Provided text ->
........
(This post was originally written a few years ago. Since then, the options to create maps with R have expanded dramatically and the whole process is now much easier and more powerful.)
I have spent quite a lot of time lately learning to use the R programming language for my work. Mainly I use it to perform statistical analyses, and I have to say that I am quickly falling in love with it. I had limited experience using Stata during grad school, and I never really liked it very much. But I have learned some Python and even C++ in the past, and since R is a full programming language its use is much more familiar and intuitive to me.
Moreover, R is powerful, and its use is not limited to statistics. I have been using the ggplot2 package to draw plots for my research, and that led me to try to see if I could draw maps with it. It turns out it can, and it is in fact quite easy and powerful. So in this blog post I basically paste a tutorial that I have been putting together. It is quite long. The goal of the tutorial is to draw a world map in which the countries are colored according to the percentage of their population that has access to an improved source of water. I only do that at the very end of the tutorial, but before I have, in quite a lot of detail, tried to document the process through which I learned to put it together. I start with what you need to do to draw a basic world map, and then I move on to projections, drawing country borders and cities, and finally the download of data and the final plot. The tutorial also discusses some basic data manipulation. R is very powerful for that task, and the use of the dplyr package really makes it a breeze.
........
Tasks ->
1. Condense the paragraph beginning "Moreover, R is powerful" in the post above about drawing maps with R into a short bulleted list that keeps its main facts.
2. Carry on the post about drawing maps with R, starting after its last sentence.

Extracted entries ->
........
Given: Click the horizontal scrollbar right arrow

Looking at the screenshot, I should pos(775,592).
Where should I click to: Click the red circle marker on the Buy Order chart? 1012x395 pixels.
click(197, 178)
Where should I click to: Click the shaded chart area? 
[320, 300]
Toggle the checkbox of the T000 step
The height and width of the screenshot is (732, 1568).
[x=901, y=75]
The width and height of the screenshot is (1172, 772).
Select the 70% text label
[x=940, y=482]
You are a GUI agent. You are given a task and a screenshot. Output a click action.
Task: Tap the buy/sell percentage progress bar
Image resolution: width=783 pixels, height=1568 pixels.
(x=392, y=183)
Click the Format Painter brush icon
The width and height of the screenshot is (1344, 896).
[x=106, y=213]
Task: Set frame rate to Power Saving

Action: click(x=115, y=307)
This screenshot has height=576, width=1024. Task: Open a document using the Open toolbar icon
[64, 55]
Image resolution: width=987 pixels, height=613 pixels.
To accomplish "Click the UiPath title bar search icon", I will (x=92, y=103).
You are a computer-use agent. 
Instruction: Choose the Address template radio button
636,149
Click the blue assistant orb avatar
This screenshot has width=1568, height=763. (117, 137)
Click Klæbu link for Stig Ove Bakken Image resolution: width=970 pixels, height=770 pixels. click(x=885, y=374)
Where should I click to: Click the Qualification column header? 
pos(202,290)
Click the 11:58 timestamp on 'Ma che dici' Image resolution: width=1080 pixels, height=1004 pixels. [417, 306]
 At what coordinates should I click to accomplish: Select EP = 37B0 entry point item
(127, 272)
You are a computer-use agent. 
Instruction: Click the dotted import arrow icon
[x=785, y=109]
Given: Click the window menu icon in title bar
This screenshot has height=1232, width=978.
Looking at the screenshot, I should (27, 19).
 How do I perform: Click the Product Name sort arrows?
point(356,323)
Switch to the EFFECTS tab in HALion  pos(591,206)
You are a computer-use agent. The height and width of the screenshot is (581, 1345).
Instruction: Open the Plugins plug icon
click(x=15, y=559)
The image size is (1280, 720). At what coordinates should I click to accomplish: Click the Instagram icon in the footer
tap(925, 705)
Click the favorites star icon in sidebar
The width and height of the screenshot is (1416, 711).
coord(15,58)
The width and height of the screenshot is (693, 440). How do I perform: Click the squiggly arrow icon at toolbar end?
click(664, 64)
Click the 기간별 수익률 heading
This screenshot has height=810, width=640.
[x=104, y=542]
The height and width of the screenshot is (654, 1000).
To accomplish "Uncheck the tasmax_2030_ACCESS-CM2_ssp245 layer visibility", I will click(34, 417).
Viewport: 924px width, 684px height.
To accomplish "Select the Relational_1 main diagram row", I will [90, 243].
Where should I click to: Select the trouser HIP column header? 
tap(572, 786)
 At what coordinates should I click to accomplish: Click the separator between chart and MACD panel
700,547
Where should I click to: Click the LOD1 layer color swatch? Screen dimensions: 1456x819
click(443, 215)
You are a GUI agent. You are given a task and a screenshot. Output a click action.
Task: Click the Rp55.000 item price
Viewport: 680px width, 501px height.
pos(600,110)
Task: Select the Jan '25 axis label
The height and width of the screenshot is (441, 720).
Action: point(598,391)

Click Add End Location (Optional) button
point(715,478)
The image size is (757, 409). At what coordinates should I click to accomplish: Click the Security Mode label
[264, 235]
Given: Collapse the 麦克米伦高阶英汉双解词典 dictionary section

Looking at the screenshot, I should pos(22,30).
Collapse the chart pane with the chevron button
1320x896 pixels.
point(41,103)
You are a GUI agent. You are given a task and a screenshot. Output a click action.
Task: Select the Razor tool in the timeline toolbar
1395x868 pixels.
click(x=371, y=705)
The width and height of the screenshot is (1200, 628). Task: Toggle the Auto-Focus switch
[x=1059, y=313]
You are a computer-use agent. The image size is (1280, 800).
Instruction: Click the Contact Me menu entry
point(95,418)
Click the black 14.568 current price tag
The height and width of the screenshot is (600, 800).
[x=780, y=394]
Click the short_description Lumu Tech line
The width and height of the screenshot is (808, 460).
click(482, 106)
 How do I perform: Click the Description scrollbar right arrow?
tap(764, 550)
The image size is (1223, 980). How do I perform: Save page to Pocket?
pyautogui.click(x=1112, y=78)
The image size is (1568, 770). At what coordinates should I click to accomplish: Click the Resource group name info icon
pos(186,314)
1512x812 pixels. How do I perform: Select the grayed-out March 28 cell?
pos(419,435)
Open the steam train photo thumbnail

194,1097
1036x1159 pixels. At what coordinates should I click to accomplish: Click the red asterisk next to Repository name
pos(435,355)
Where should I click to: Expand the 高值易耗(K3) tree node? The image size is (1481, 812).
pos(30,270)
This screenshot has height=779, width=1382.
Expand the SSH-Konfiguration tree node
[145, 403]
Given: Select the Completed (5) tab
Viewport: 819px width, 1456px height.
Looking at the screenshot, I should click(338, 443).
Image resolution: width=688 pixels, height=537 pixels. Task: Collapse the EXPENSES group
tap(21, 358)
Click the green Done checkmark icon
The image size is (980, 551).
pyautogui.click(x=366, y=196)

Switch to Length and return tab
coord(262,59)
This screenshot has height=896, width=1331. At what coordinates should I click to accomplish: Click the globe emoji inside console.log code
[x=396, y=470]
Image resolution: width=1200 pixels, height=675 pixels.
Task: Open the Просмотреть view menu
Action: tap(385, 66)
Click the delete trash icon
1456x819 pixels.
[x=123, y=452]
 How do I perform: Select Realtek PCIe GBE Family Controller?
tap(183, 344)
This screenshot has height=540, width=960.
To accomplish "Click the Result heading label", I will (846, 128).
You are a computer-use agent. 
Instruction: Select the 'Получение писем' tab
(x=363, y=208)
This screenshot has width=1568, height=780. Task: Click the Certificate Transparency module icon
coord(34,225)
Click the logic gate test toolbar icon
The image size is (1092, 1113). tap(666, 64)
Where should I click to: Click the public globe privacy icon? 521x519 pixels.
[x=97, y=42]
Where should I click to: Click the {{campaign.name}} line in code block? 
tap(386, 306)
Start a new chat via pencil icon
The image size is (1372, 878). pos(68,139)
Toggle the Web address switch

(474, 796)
........
The replies ->
1.
- R is powerful, and its use goes beyond statistics.
- Using the ggplot2 package for research plots led to trying it for maps, and it proved easy and powerful for that too.
- The post presents a long tutorial that has been in progress.
- The tutorial's goal is a world map with countries colored by the percentage of their population that has access to an improved source of water. This map comes only at the very end.
- Before that, the tutorial documents the learning process in detail. It starts with a basic world map, moves to projections and to drawing country borders and cities, and finishes with downloading the data and making the final plot.
- The tutorial also covers basic data manipulation, which R handles well and the dplyr package makes easy.

2.
In order to learn to draw maps myself, I started from a tutorial that you can find here: http://rpsychologist.com/working-with-shapefiles-projections-and-world-maps-in-ggplot
What I do here is just an extension and more in-depth explanation of what the author did. The first part of this post, then, follows that tutorial quite closely, and only later on I do things that are not included there. The big difference, however, is that I really try to explain everything that I did. This is mostly the process through which I learned the commands myself, so you will have to forgive me if at some point the phrasing is not too clear. I have not edited this for style or comprehension, so please drop me a line if something is not clear or there is anything I could improve.
Also, I am by no means an expert. Some of the things I write here are the way I figured out the commands work, but I could definitely be wrong. Feel free to let me know if that is the case.
The assumption here is that you are familiar with basic R and to plotting with ggplot2. If you are not, you might want to start somewhere else (there are many resources online to learn R) and come back afterwards. Anyways, without further ado, here is the tutorial.
Let’s start by setting our working directory, downloading the necessary map files, and unzipping them:
setwd("~/Documents/Research/R/Maps") download.file("http://www.naturalearthdata.com/http//www.naturalearthdata.com/download/110m/physical/ne_110m_land.zip", destfile="ne_110m_land.zip") download.file("http://www.naturalearthdata.com/http//www.naturalearthdata.com/download/110m/cultural/ne_110m_admin_0_countries.zip", destfile="ne_110m_admin_0_countries.zip") download.file("http://www.naturalearthdata.com/http//www.naturalearthdata.com/download/110m/cultural/ne_110m_populated_places.zip", destfile="ne_110m_populated_places.zip") unzip("ne_110m_land.zip") unzip("ne_110m_admin_0_countries.zip") unzip("ne_110m_populated_places.zip")
It is now time to load the libraries that we’ll need. If these are not installed yet, you need to do that with
library(rgdal) library(ggplot2) library(plyr) library(dplyr) library(scales)
In some of the steps below, you might get an error term about
gpclibPermitStatus being FALSE (you might not, in which case you can skip this step). You can take care of that by running
gpclibPermit() (you might need to install the maptools package first)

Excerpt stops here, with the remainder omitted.